La pallanuoto maschile italiana torna sul tetto del mondo e molto deve al suo portiere, Stefano Tempesti. L’estremo difensore pratese, cresciuto nella Futura, è stato decisivo nella finalissima vinta contro la Serbia ai Mondiali di Shangai. Tempesti ha parato due rigori, si è confermato leader carismatico del gruppo e finalmente si è appuntato sul petto la prima medaglia d’oro di una carriera eccezionale con la calottina azzurra, venendo anche inserito nella squadra ideale della rassegna iridata.

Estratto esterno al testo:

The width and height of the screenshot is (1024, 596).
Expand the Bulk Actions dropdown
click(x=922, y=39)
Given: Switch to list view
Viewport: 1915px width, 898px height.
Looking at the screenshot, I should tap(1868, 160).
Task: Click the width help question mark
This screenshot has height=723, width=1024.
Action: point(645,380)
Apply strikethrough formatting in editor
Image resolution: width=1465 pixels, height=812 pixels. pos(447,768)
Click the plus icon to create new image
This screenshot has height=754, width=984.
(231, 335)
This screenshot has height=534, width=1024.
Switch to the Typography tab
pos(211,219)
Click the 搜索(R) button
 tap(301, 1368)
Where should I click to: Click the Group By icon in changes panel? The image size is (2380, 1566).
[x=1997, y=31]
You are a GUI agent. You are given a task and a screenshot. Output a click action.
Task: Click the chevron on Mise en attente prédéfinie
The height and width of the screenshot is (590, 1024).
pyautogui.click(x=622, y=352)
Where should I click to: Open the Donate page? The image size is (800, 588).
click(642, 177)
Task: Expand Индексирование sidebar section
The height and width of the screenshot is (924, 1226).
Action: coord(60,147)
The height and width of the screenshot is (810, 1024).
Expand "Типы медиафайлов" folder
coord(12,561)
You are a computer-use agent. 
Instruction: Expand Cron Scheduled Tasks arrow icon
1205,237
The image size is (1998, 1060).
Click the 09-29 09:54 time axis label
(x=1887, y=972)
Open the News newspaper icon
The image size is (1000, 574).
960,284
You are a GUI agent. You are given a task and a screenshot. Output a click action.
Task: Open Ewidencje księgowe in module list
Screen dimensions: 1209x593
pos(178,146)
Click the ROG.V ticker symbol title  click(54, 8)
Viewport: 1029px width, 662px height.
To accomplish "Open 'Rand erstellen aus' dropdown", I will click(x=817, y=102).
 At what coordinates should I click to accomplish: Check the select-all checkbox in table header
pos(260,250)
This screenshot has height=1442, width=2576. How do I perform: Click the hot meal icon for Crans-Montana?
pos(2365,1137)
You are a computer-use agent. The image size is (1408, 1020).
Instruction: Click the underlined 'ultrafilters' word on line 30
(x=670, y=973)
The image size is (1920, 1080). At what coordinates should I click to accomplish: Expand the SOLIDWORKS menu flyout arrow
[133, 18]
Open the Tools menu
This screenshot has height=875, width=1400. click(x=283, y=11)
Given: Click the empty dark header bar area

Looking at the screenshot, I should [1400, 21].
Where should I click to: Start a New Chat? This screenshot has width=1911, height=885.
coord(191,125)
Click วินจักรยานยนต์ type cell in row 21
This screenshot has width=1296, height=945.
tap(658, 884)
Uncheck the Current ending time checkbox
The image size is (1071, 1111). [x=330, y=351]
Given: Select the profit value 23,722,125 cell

Nato a Prato il 9 giugno 1979, Tempesti, come detto, è cresciuto nella Futura Nuoto, passando poi alla Florentina, dove resta fino al 2003. La sua avventura fiorentina è condita con il primo alloro internazionale conquistando la Coppa delle Coppe. Successivamente il passaggio alla Pro Recco, con cui ha vinto tutto quello che si poteva vincere: cinque scudetti, quattro coppe Italia e tre coppe dei Campioni. Con la nazionale, con cui conta più di 250 presenze, ha fatto il suo esordio nel 1999. In dodici anni tanti piazzamenti di prestigio, come gli argenti ai mondiali di Barcellona nel 2003, alla World Leage di New York nello stesso anno e ai Giochi del Mediterraneo di Tunisi 2001 e Almeria 2005. Oggi, finalmente, la medaglia più ambita. Un oro che rappresenta un viatico importante in vista delle Olimpiadi di Londra del 2012. Tra i primi a congratularsi con Tempesti, il presidente della Provincia Lamberto Gestri: “Un grazie davvero cordiale – gli ha scritto in un telegramma – per l’impresa meravigliosa compiuta oggi anche a nome di tutti i pratesi. Questa vittoria premia la tua passione e il tuo straordinario impegno personale ma anche il valore eccezionale di quello sport autentico che richiede sacrificio e dedizione”.